## EXERCISE GOAL
Return the records below exactly as they are written.
BEGIN
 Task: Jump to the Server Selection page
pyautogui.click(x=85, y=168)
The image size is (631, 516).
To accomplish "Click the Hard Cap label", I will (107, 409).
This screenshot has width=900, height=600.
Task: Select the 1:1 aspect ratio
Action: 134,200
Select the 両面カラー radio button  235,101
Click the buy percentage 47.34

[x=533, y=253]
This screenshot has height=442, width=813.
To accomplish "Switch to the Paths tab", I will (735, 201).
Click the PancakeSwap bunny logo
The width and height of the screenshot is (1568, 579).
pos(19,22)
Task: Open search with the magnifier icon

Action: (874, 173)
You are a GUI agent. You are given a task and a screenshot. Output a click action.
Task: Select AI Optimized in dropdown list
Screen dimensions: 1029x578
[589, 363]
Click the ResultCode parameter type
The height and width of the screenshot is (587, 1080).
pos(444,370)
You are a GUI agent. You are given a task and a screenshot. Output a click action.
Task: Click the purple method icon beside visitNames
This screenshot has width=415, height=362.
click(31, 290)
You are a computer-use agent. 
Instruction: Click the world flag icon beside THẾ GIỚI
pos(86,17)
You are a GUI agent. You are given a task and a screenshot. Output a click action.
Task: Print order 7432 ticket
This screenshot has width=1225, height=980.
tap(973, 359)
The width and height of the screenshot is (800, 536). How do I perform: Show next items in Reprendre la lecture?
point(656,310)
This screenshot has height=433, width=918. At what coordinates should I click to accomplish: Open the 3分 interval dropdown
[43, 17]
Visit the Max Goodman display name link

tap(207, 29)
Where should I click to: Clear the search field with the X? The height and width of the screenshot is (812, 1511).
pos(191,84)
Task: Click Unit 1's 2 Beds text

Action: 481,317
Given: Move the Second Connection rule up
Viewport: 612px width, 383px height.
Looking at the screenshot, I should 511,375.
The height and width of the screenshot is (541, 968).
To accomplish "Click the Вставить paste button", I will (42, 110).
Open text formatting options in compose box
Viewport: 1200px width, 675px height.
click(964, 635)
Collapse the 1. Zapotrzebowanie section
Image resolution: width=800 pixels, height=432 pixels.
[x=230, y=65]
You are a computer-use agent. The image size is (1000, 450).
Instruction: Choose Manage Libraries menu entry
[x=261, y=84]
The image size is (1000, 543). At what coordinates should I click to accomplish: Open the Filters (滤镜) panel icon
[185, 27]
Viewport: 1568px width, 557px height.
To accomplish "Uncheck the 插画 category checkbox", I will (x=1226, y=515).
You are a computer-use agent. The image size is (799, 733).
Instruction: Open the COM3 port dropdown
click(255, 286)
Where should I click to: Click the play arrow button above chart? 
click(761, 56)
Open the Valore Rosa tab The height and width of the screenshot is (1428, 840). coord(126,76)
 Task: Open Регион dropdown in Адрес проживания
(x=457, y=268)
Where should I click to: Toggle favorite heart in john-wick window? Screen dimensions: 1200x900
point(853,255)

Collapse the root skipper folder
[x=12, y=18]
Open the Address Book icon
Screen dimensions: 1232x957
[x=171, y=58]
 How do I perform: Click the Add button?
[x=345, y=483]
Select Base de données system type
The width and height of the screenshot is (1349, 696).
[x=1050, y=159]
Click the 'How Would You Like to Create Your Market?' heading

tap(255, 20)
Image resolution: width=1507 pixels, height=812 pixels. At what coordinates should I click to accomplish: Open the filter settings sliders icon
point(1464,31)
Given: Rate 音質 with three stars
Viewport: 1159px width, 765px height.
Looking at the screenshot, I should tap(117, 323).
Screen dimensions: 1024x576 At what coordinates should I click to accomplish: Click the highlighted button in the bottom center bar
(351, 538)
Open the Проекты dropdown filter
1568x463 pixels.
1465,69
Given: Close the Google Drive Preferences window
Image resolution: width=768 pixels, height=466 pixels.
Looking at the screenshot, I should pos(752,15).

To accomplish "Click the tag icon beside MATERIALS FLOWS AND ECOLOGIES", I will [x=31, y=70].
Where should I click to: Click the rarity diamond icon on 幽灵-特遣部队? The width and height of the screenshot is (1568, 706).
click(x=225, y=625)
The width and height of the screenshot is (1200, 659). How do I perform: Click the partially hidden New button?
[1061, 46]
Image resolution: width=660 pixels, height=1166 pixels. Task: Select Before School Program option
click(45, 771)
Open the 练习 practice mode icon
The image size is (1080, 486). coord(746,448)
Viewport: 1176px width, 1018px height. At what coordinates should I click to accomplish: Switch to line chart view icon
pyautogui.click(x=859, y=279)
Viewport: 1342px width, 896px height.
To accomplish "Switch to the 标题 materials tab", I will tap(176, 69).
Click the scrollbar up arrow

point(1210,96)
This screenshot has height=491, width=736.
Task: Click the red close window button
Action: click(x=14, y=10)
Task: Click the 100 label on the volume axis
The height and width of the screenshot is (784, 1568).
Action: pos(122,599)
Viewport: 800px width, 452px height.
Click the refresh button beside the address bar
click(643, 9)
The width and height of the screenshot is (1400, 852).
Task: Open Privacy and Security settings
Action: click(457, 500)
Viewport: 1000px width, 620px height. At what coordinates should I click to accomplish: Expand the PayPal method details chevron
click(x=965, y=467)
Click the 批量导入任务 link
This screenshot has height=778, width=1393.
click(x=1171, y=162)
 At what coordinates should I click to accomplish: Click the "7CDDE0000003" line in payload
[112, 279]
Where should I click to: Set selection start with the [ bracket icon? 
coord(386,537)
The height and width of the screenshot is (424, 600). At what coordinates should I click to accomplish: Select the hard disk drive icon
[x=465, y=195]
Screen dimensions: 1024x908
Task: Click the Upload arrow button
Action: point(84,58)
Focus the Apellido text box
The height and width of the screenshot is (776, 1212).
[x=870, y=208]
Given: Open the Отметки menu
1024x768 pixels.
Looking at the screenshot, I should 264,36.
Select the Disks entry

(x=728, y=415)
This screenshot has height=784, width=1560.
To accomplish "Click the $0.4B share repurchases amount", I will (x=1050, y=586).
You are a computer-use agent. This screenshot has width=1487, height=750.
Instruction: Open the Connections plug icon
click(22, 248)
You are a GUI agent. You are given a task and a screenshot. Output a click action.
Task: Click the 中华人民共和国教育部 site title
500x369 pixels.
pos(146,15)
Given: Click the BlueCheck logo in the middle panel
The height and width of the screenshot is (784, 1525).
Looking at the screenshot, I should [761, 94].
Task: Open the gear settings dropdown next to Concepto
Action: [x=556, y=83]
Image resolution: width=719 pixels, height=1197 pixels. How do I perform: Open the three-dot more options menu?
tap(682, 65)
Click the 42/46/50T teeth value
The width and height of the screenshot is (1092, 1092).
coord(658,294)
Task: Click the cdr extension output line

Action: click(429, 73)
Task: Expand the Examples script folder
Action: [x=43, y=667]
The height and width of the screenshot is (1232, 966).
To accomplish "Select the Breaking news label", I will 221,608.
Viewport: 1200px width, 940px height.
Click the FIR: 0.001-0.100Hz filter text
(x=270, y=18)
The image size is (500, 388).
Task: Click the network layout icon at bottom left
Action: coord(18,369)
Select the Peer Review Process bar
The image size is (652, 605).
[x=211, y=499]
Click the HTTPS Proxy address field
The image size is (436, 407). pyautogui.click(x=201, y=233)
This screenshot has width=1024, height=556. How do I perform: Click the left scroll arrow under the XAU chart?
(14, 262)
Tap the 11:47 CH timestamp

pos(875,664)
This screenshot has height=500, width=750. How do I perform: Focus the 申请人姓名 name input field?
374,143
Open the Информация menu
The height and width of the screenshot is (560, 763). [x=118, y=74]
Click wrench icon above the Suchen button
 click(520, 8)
END
## FINISHED EXERCISE
 Task: Jump to the Server Selection page
pyautogui.click(x=85, y=168)
The image size is (631, 516).
To accomplish "Click the Hard Cap label", I will (107, 409).
This screenshot has width=900, height=600.
Task: Select the 1:1 aspect ratio
Action: 134,200
Select the 両面カラー radio button  235,101
Click the buy percentage 47.34

[x=533, y=253]
This screenshot has height=442, width=813.
To accomplish "Switch to the Paths tab", I will (735, 201).
Click the PancakeSwap bunny logo
The width and height of the screenshot is (1568, 579).
pos(19,22)
Task: Open search with the magnifier icon

Action: (874, 173)
You are a GUI agent. You are given a task and a screenshot. Output a click action.
Task: Select AI Optimized in dropdown list
Screen dimensions: 1029x578
[589, 363]
Click the ResultCode parameter type
The height and width of the screenshot is (587, 1080).
pos(444,370)
You are a GUI agent. You are given a task and a screenshot. Output a click action.
Task: Click the purple method icon beside visitNames
This screenshot has width=415, height=362.
click(31, 290)
You are a computer-use agent. 
Instruction: Click the world flag icon beside THẾ GIỚI
pos(86,17)
You are a GUI agent. You are given a task and a screenshot. Output a click action.
Task: Print order 7432 ticket
This screenshot has width=1225, height=980.
tap(973, 359)
The width and height of the screenshot is (800, 536). How do I perform: Show next items in Reprendre la lecture?
point(656,310)
This screenshot has height=433, width=918. At what coordinates should I click to accomplish: Open the 3分 interval dropdown
[43, 17]
Visit the Max Goodman display name link

tap(207, 29)
Where should I click to: Clear the search field with the X? The height and width of the screenshot is (812, 1511).
pos(191,84)
Task: Click Unit 1's 2 Beds text

Action: 481,317
Given: Move the Second Connection rule up
Viewport: 612px width, 383px height.
Looking at the screenshot, I should 511,375.
The height and width of the screenshot is (541, 968).
To accomplish "Click the Вставить paste button", I will (42, 110).
Open text formatting options in compose box
Viewport: 1200px width, 675px height.
click(964, 635)
Collapse the 1. Zapotrzebowanie section
Image resolution: width=800 pixels, height=432 pixels.
[x=230, y=65]
You are a computer-use agent. The image size is (1000, 450).
Instruction: Choose Manage Libraries menu entry
[x=261, y=84]
The image size is (1000, 543). At what coordinates should I click to accomplish: Open the Filters (滤镜) panel icon
[185, 27]
Viewport: 1568px width, 557px height.
To accomplish "Uncheck the 插画 category checkbox", I will (x=1226, y=515).
You are a computer-use agent. The image size is (799, 733).
Instruction: Open the COM3 port dropdown
click(255, 286)
Where should I click to: Click the play arrow button above chart? 
click(761, 56)
Open the Valore Rosa tab The height and width of the screenshot is (1428, 840). coord(126,76)
 Task: Open Регион dropdown in Адрес проживания
(x=457, y=268)
Where should I click to: Toggle favorite heart in john-wick window? Screen dimensions: 1200x900
point(853,255)

Collapse the root skipper folder
[x=12, y=18]
Open the Address Book icon
Screen dimensions: 1232x957
[x=171, y=58]
 How do I perform: Click the Add button?
[x=345, y=483]
Select Base de données system type
The width and height of the screenshot is (1349, 696).
[x=1050, y=159]
Click the 'How Would You Like to Create Your Market?' heading

tap(255, 20)
Image resolution: width=1507 pixels, height=812 pixels. At what coordinates should I click to accomplish: Open the filter settings sliders icon
point(1464,31)
Given: Rate 音質 with three stars
Viewport: 1159px width, 765px height.
Looking at the screenshot, I should tap(117, 323).
Screen dimensions: 1024x576 At what coordinates should I click to accomplish: Click the highlighted button in the bottom center bar
(351, 538)
Open the Проекты dropdown filter
1568x463 pixels.
1465,69
Given: Close the Google Drive Preferences window
Image resolution: width=768 pixels, height=466 pixels.
Looking at the screenshot, I should pos(752,15).

To accomplish "Click the tag icon beside MATERIALS FLOWS AND ECOLOGIES", I will [x=31, y=70].
Where should I click to: Click the rarity diamond icon on 幽灵-特遣部队? The width and height of the screenshot is (1568, 706).
click(x=225, y=625)
The width and height of the screenshot is (1200, 659). How do I perform: Click the partially hidden New button?
[1061, 46]
Image resolution: width=660 pixels, height=1166 pixels. Task: Select Before School Program option
click(45, 771)
Open the 练习 practice mode icon
The image size is (1080, 486). coord(746,448)
Viewport: 1176px width, 1018px height. At what coordinates should I click to accomplish: Switch to line chart view icon
pyautogui.click(x=859, y=279)
Viewport: 1342px width, 896px height.
To accomplish "Switch to the 标题 materials tab", I will tap(176, 69).
Click the scrollbar up arrow

point(1210,96)
This screenshot has height=491, width=736.
Task: Click the red close window button
Action: click(x=14, y=10)
Task: Click the 100 label on the volume axis
The height and width of the screenshot is (784, 1568).
Action: pos(122,599)
Viewport: 800px width, 452px height.
Click the refresh button beside the address bar
click(643, 9)
The width and height of the screenshot is (1400, 852).
Task: Open Privacy and Security settings
Action: click(457, 500)
Viewport: 1000px width, 620px height. At what coordinates should I click to accomplish: Expand the PayPal method details chevron
click(x=965, y=467)
Click the 批量导入任务 link
This screenshot has height=778, width=1393.
click(x=1171, y=162)
 At what coordinates should I click to accomplish: Click the "7CDDE0000003" line in payload
[112, 279]
Where should I click to: Set selection start with the [ bracket icon? 
coord(386,537)
The height and width of the screenshot is (424, 600). At what coordinates should I click to accomplish: Select the hard disk drive icon
[x=465, y=195]
Screen dimensions: 1024x908
Task: Click the Upload arrow button
Action: point(84,58)
Focus the Apellido text box
The height and width of the screenshot is (776, 1212).
[x=870, y=208]
Given: Open the Отметки menu
1024x768 pixels.
Looking at the screenshot, I should 264,36.
Select the Disks entry

(x=728, y=415)
This screenshot has height=784, width=1560.
To accomplish "Click the $0.4B share repurchases amount", I will (x=1050, y=586).
You are a computer-use agent. This screenshot has width=1487, height=750.
Instruction: Open the Connections plug icon
click(22, 248)
You are a GUI agent. You are given a task and a screenshot. Output a click action.
Task: Click the 中华人民共和国教育部 site title
500x369 pixels.
pos(146,15)
Given: Click the BlueCheck logo in the middle panel
The height and width of the screenshot is (784, 1525).
Looking at the screenshot, I should [761, 94].
Task: Open the gear settings dropdown next to Concepto
Action: [x=556, y=83]
Image resolution: width=719 pixels, height=1197 pixels. How do I perform: Open the three-dot more options menu?
tap(682, 65)
Click the 42/46/50T teeth value
The width and height of the screenshot is (1092, 1092).
coord(658,294)
Task: Click the cdr extension output line

Action: click(429, 73)
Task: Expand the Examples script folder
Action: [x=43, y=667]
The height and width of the screenshot is (1232, 966).
To accomplish "Select the Breaking news label", I will 221,608.
Viewport: 1200px width, 940px height.
Click the FIR: 0.001-0.100Hz filter text
(x=270, y=18)
The image size is (500, 388).
Task: Click the network layout icon at bottom left
Action: coord(18,369)
Select the Peer Review Process bar
The image size is (652, 605).
[x=211, y=499]
Click the HTTPS Proxy address field
The image size is (436, 407). pyautogui.click(x=201, y=233)
This screenshot has width=1024, height=556. How do I perform: Click the left scroll arrow under the XAU chart?
(14, 262)
Tap the 11:47 CH timestamp

pos(875,664)
This screenshot has height=500, width=750. How do I perform: Focus the 申请人姓名 name input field?
374,143
Open the Информация menu
The height and width of the screenshot is (560, 763). [x=118, y=74]
Click wrench icon above the Suchen button
 click(520, 8)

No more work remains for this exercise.